Watching them frolick is one of my favourite pastimes.

The tiny birds are aerial insectivores, which means they mainly eat insects during flight, which makes for an acrobatic show above the shoreline.

At almost any given time in the summer, you can visit Niagara Shores and see these birds flying in and out of their cliffside hole homes.

If you listen closely, you can almost hear David Attenborough narrating as the chicks poke their heads out past the shadows of the caves to peer over Lake Ontario.

But over the years, as I’ve been watching, I’ve noticed the numbers of swallows has been in decline, largely due to eroding banks.

Across the globe, other factors like lakefront developments are causing the populations of cliffside bird species to dwindle.

Bank swallows are officially one of Ontario’s threatened bird species, due in large to the disappearance of their natural habitats.

It’s not entirely the fault of humans, as crashing waves play a large role in coastal erosion, as it has here in our small town.

As the waves roll in —filled with rocks, sand and debris — and crash against the cliffside, the wall erodes back further and further. 

In the past few years, the cliff at North Shores has eroded so far back it’s caused many of the trees on the bank to topple over into the lake.

Bank swallows, Niagara Shores, coastal erosion.
Trees at Niagara Shores have fallen over due to coastal erosion.

But there is something humans can do to protect these habitats, so we don’t lose these birds.

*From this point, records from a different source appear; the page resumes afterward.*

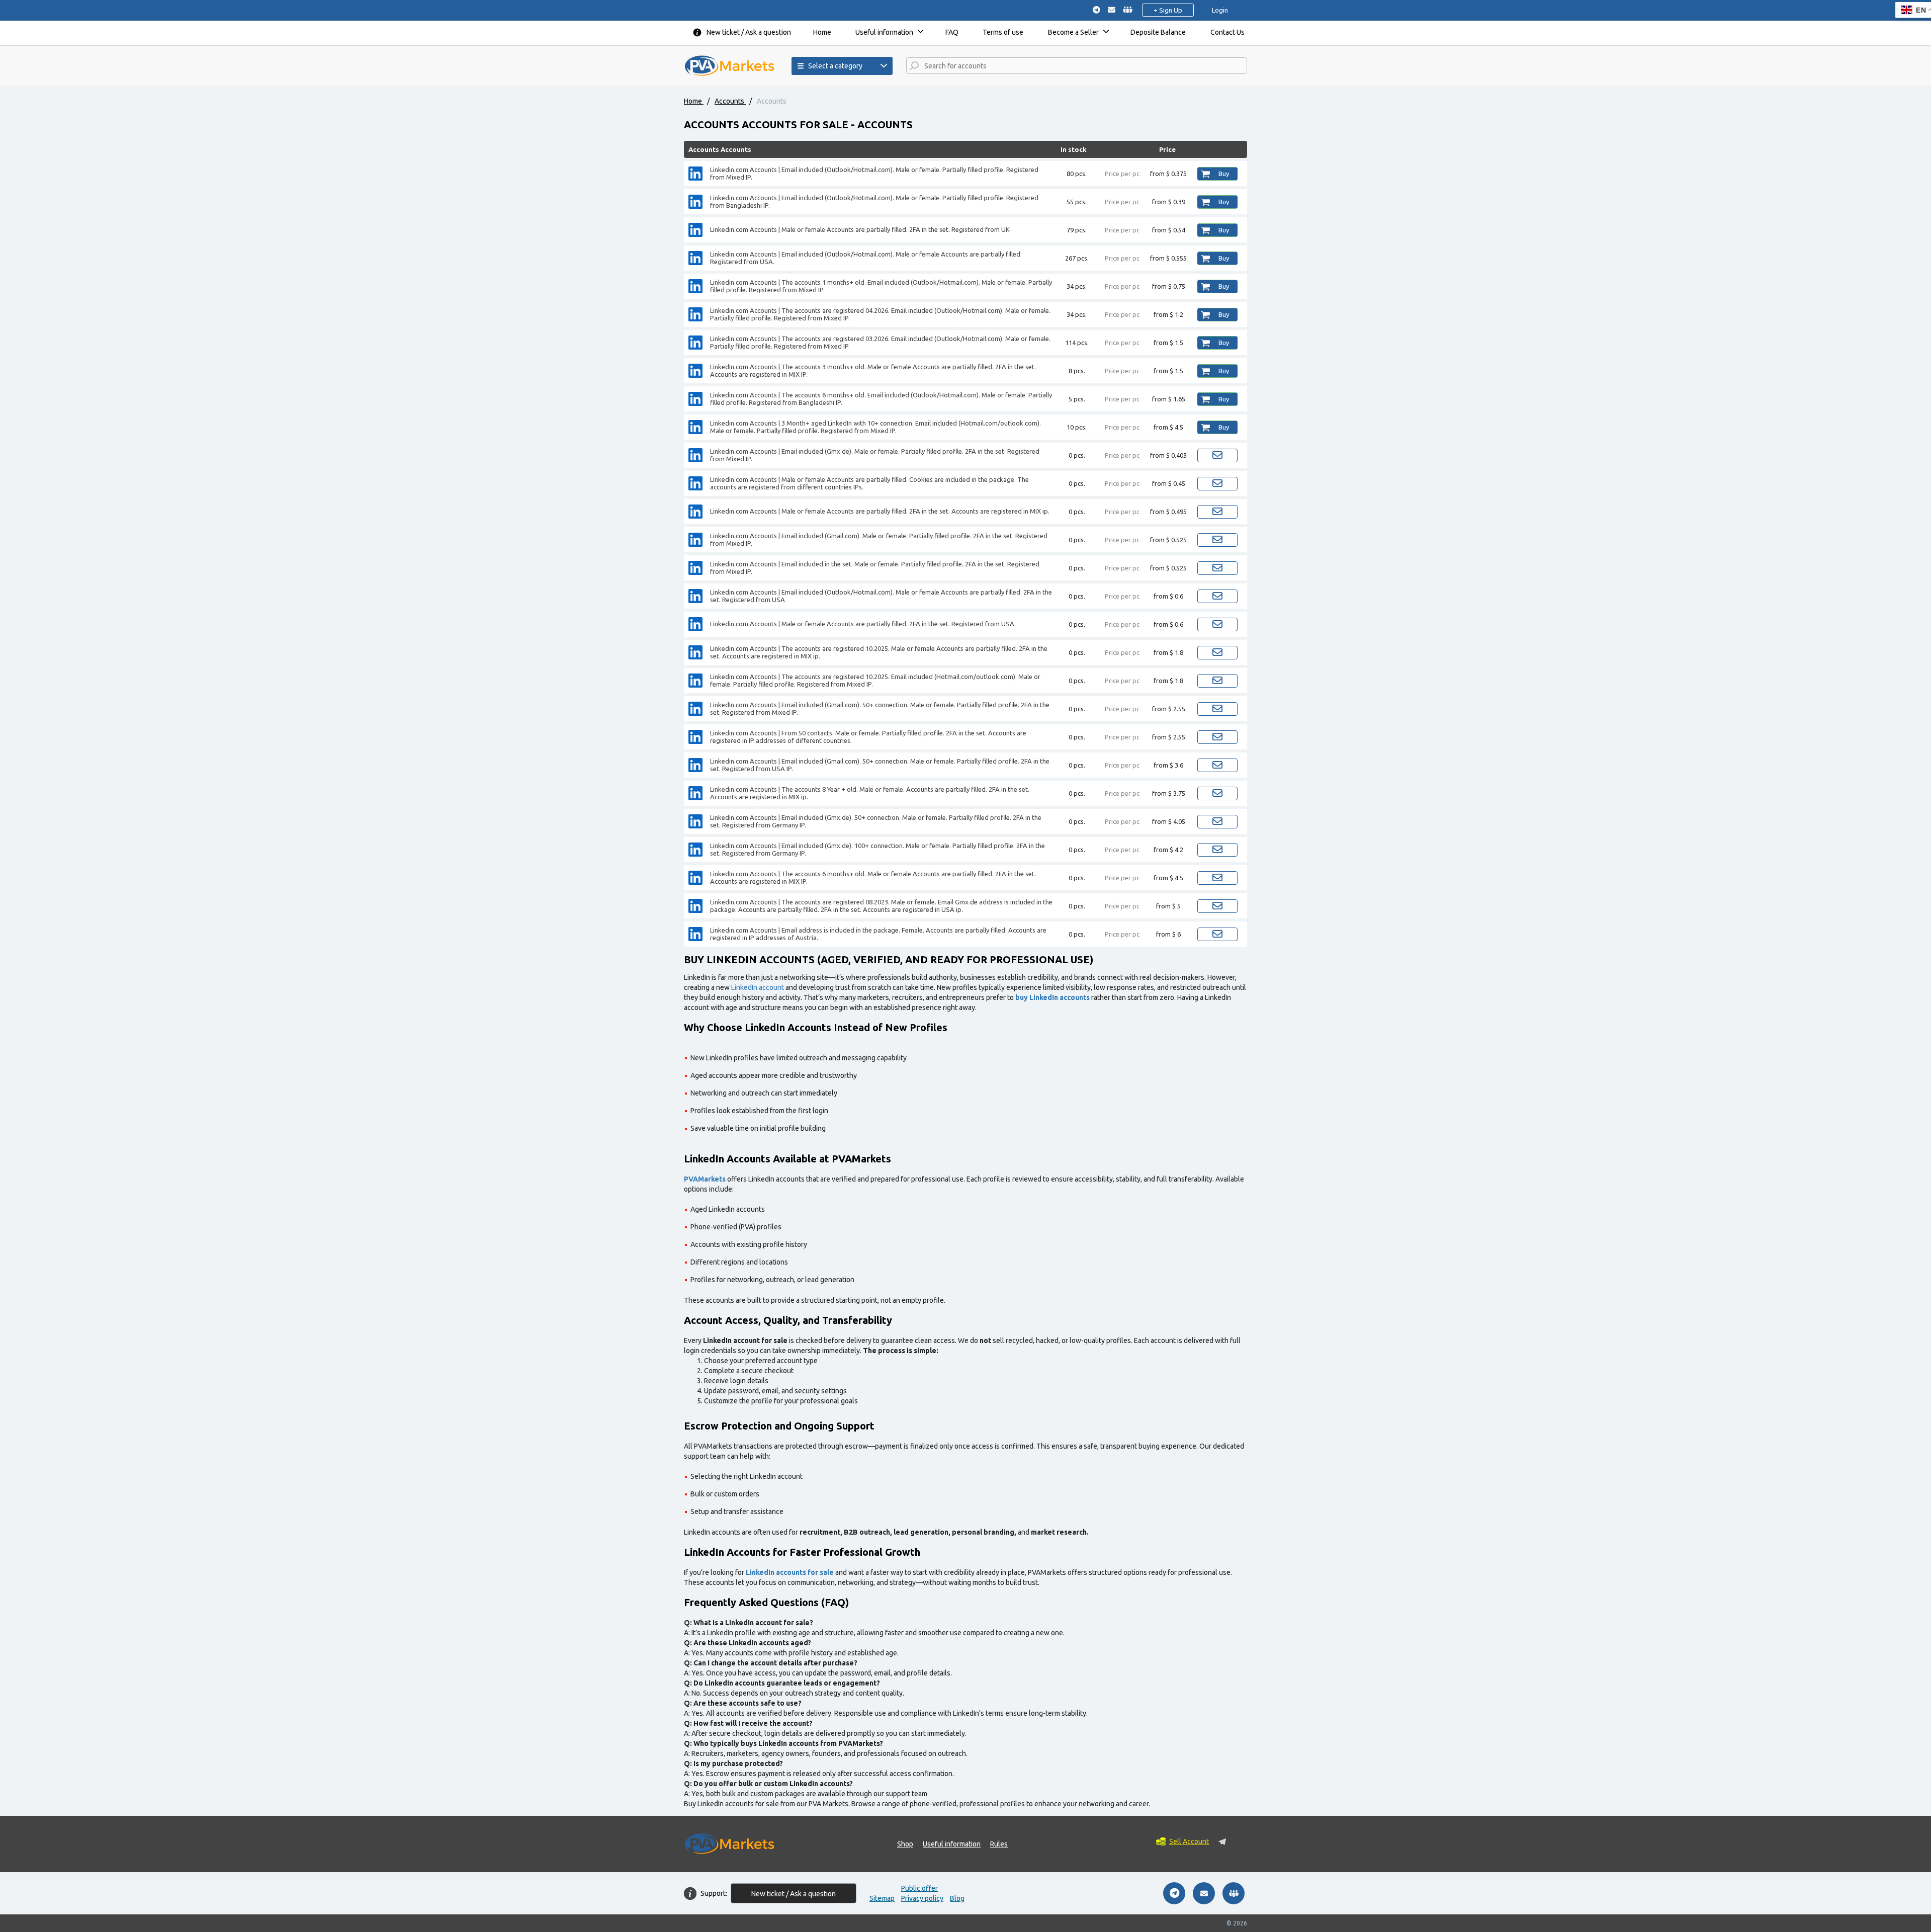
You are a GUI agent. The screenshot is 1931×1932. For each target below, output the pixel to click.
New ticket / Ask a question (749, 32)
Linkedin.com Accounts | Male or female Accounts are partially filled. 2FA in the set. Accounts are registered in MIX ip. (879, 511)
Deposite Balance (1158, 32)
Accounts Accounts (719, 149)
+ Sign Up (1168, 10)
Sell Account (1189, 1841)
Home (822, 32)
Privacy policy (922, 1898)
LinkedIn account (757, 987)
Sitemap (882, 1898)
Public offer (919, 1888)
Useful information (884, 32)
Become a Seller (1073, 32)
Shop (905, 1844)
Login (1220, 10)
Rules (999, 1844)
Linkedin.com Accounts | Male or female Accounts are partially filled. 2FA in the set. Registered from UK (860, 229)
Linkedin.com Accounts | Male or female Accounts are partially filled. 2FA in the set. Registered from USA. (863, 623)
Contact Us (1227, 32)
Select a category (835, 66)
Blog (957, 1898)
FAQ (951, 32)
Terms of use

Aside from protecting the land, which there is a good chance of now that it is owned by Canada Parks, there are a number of ways in which technology can minimize the effects of wave erosion.

Some techniques are: breakwaters, which can be used to minimize erosion and help naturally rejuvenate beaches, and beach nourishment, which is adding sand to artificially widen a beach.

There are a number of options, and while I wouldn’t suggest which is best, or if it’s even realistic, it seems something worth exploring.

After all, Niagara-on-the-Lake’s heritage properties are shared by more life than just us, and we owe it to the future to protect the area for wildlife too.

If all is well and good, I would like to take my future grandchildren to watch the swallows dance at Niagara Shores, like my grandfather did for me.

editor@niagaranow.com

This story was changed from the originally published version to clarify a misleading term. The story originally said the birds were cliffside swallows, as an unofficial name. In truth, they are called bank swallows (scientific name: riparia riparia).
The term cliffside is particularly confusing, as there is a species of swallow called a cliff swallow, which also makes its nests on cliffsides, though it does not burrow into the sand and instead builds its nests on banks.